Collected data
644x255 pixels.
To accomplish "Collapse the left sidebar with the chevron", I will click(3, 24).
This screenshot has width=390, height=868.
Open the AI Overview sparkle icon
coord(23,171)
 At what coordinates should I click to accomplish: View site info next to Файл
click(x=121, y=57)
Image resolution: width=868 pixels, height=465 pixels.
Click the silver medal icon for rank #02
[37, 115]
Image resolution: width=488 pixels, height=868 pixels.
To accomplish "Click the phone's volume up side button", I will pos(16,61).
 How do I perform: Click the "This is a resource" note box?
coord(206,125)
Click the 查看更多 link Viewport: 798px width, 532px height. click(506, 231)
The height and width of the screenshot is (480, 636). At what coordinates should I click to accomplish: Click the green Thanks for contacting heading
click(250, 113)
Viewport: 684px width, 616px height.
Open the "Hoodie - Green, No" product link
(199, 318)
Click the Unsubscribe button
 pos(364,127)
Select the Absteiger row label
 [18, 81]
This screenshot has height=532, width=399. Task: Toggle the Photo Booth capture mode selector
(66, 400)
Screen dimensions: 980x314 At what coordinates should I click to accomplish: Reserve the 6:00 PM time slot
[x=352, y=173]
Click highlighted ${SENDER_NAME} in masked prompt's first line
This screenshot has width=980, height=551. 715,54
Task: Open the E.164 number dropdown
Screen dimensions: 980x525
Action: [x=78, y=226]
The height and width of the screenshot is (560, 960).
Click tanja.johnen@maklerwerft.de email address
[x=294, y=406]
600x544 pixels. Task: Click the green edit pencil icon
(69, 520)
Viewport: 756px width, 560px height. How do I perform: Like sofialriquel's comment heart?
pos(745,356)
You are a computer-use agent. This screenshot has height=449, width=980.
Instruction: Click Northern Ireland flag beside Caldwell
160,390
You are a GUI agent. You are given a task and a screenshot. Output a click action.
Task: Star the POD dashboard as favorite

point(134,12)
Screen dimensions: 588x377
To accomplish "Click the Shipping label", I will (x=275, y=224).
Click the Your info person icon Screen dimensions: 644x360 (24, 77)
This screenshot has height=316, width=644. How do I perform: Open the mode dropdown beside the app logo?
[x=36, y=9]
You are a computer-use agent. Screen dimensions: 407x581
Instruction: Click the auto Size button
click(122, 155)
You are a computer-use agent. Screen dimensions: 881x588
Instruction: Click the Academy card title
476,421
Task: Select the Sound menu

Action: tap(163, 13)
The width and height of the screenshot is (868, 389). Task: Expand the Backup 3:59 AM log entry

» YOUR ASSIGNMENT: The records above should be printed exactly, please, from the first line through the line containing "Click the 查看更多", with both ends kept and nothing past it.

» TASK SOLUTION:
644x255 pixels.
To accomplish "Collapse the left sidebar with the chevron", I will click(3, 24).
This screenshot has width=390, height=868.
Open the AI Overview sparkle icon
coord(23,171)
 At what coordinates should I click to accomplish: View site info next to Файл
click(x=121, y=57)
Image resolution: width=868 pixels, height=465 pixels.
Click the silver medal icon for rank #02
[37, 115]
Image resolution: width=488 pixels, height=868 pixels.
To accomplish "Click the phone's volume up side button", I will pos(16,61).
 How do I perform: Click the "This is a resource" note box?
coord(206,125)
Click the 查看更多 link Viewport: 798px width, 532px height. click(506, 231)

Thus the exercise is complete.